Dan moet nu de Hoge Raad beoordelen of de beleggingswinsten van de dochter terecht zijn toegerekend aan de bank. De AG meent dat het GEA op dat punt terecht had geoordeeld dat vrijstelling van die winst in strijd is met doel en strekking van het vrijstellingregime, dat expliciet niet bedoeld is voor bancaire bezigheden.
Volgens AG Wattel moet de Hoge Raad vervolgens (mogelijk in civiele of gemengde samenstelling) het beroep van de bank op de – tegen de wet en het gelijkheidsbeginsel in gaande - Facebookposts afwijzen. Die posts kunnen niet als behoorlijk gepubliceerde beleidsregel gelden, alleen al niet omdat er zonder Facebook-account geen kennis van kan worden genomen. Zij zijn bovendien in de onoverzichtelijke stroom puur privé en bestuurlijke posts nauwelijks of niet terug te vinden en kennelijk deels alweer verwijderd. Van behoorlijke officiële publicatie en toegankelijkheid is dan geen sprake. Burgers en bedrijven kunnen voor hun overheidsvoorlichting volgens de A-G niet afhankelijk gemaakt worden van een privaat bedrijf dat met privé-data betaald moet worden en dat op gespannen voet staat met toezichthouders. Zij behoren niet gedwongen te worden om daar een account te openen en daarmee doelwit te worden van spammers, reclamemakers en partijen zoals Cambridge Analytica. Dat klemt in dit geval te meer omdat het om een privé-pagina van Javier Silvania gaat, die wisselt tussen privé en functionele hoedanigheden. Hoe dan ook is een Facebook-pagina niet toegankelijk voor de 38% van de volwassenen op Curaçao die niet op Facebook zit. In het licht van het arrest Erven R./St. Eustatius van de Hoge Raad kan zelfs betwijfeld worden of dit Facebook-gedrag in het maatschappelijk verkeer überhaupt als gedraging van het ministerie van financiën van Curaçao kan gelden. Het gaat volgens de A-G hoogstens om (onjuiste) voorlichting. Om daar tegen de wet in op te kunnen vertrouwen, moet de belastingplichtige iets hebben gedaan of nagelaten in vertrouwen op de onjuiste voorlichting wat hij daarzonder niet gedaan of nagelaten zou hebben, als gevolg waarvan hij belasting moet betalen die hij volgens die voorlichting niet zou hoeven betalen. Uit niets blijkt dat de bank iets heeft gedaan of nagelaten in vertrouwen op de posts dat zij daarzonder niet gedaan of nagelaten zou hebben.
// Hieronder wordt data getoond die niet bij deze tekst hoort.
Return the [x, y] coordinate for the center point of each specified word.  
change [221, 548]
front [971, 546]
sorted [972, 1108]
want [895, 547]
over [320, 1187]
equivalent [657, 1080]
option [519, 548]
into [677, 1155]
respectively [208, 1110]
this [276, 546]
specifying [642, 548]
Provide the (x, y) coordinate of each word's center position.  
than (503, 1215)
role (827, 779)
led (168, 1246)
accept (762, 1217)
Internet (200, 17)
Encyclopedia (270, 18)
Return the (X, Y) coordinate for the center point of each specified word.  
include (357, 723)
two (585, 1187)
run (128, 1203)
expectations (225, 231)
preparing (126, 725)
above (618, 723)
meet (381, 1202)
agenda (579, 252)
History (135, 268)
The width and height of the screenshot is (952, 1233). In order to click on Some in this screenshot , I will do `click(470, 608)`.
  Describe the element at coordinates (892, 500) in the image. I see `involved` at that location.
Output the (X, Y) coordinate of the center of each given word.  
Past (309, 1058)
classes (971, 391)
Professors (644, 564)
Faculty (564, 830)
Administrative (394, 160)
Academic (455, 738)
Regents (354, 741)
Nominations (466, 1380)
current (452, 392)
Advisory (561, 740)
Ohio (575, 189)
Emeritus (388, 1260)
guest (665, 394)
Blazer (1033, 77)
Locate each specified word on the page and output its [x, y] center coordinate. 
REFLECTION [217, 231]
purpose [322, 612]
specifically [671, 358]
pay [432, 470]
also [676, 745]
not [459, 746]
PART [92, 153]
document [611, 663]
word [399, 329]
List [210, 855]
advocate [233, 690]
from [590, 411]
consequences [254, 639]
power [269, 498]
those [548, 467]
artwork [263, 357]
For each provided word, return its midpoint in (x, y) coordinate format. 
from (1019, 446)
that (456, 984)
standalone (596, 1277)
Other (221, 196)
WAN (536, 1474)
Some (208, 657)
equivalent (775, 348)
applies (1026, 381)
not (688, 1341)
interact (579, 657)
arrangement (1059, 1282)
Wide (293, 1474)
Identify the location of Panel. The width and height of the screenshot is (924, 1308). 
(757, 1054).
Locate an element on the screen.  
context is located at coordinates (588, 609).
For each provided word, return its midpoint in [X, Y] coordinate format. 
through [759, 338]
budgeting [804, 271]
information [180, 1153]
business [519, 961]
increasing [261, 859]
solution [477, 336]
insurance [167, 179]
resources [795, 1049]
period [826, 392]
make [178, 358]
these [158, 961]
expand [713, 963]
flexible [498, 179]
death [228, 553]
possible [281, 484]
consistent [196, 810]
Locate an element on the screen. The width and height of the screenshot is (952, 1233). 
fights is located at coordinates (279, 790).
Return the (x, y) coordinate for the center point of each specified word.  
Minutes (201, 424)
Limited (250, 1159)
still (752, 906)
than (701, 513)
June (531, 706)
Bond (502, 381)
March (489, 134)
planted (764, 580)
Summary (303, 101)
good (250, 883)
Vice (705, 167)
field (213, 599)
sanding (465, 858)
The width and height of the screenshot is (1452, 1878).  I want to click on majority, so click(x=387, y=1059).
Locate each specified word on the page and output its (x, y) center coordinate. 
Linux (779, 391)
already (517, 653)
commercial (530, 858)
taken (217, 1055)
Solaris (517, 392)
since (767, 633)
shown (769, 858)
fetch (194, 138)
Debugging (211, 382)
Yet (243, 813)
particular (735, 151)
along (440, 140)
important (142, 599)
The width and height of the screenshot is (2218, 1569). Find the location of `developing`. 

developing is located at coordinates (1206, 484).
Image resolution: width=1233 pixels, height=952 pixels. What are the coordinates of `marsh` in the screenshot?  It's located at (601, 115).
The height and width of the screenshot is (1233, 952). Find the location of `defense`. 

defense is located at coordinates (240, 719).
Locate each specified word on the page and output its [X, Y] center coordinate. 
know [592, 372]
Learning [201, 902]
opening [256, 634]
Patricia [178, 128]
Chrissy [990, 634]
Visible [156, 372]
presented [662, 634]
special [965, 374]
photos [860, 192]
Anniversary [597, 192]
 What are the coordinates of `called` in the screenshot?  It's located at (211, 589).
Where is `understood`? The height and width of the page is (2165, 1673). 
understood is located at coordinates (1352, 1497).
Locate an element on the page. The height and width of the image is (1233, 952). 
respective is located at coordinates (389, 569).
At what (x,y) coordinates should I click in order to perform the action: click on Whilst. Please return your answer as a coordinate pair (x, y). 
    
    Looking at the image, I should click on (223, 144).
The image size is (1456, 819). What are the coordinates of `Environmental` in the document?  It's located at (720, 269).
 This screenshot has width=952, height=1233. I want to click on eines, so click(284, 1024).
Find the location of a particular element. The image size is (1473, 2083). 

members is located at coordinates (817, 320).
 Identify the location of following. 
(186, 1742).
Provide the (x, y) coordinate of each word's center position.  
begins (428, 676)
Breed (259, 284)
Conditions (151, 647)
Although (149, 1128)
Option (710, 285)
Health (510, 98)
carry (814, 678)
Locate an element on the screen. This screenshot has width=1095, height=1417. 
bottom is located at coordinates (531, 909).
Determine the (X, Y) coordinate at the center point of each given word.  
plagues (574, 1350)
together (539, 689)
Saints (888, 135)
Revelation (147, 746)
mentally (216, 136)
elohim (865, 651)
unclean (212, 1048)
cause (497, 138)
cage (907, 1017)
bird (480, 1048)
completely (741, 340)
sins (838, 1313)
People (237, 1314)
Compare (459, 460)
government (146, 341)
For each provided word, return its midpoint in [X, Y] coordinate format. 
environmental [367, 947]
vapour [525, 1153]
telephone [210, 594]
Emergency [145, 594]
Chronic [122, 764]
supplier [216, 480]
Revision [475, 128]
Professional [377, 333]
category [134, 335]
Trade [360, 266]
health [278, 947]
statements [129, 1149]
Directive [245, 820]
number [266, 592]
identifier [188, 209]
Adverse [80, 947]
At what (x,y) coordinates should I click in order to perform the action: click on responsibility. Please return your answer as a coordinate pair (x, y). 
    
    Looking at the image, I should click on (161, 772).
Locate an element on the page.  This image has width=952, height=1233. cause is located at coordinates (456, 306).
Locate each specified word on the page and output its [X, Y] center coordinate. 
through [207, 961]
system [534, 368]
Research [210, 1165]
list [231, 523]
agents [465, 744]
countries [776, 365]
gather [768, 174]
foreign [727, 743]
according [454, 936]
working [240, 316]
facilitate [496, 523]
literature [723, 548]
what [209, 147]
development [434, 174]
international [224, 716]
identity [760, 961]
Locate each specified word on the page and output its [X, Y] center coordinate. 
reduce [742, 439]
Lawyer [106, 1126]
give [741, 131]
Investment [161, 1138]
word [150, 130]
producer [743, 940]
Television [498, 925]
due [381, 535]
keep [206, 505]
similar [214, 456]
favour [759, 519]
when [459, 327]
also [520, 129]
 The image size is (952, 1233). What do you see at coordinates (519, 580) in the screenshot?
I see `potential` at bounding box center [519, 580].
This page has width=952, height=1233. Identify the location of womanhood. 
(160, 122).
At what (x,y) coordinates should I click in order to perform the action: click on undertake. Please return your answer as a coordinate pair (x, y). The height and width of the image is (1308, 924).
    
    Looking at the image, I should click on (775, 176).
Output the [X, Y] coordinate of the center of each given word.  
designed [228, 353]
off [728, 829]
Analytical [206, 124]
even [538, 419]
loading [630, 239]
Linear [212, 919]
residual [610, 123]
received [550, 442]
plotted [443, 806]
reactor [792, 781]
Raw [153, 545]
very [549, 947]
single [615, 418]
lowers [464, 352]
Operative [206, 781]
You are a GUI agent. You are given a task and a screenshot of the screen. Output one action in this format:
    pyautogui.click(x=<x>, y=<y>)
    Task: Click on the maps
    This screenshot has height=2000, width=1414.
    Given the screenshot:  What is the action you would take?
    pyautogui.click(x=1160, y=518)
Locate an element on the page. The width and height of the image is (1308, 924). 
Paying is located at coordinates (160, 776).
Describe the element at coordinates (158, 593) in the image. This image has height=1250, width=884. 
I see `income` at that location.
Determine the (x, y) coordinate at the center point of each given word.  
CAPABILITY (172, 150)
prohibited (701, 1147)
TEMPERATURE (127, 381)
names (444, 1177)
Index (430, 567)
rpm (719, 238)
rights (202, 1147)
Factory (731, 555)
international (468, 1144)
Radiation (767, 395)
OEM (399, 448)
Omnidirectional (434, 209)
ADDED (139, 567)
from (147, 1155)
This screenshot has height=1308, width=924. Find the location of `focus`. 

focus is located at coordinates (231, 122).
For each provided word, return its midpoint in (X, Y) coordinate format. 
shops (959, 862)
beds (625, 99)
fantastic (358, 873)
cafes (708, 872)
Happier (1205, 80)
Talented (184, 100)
Aan het Poko poko-beginsel (strakker vasthouden aan formele regels in een kleine rechtsgemeenschap waar iedereen elkaar kent, waar men moeilijk nee kan zeggen en waar men vaak meer hoedanigheden heeft) komt de AG dan niet toe, maar voor het geval de Hoge Raad daar wel aan toe komt, meent hij dat de specifieke lokale omstandigheden in dit geval meebrengen dat het vertrouwensbeginsel anders moet worden toegepast dan gangbaar in de recente fiscale rechtspraak, nl. niet tegen de wet en het gelijkheidsbeginsel in.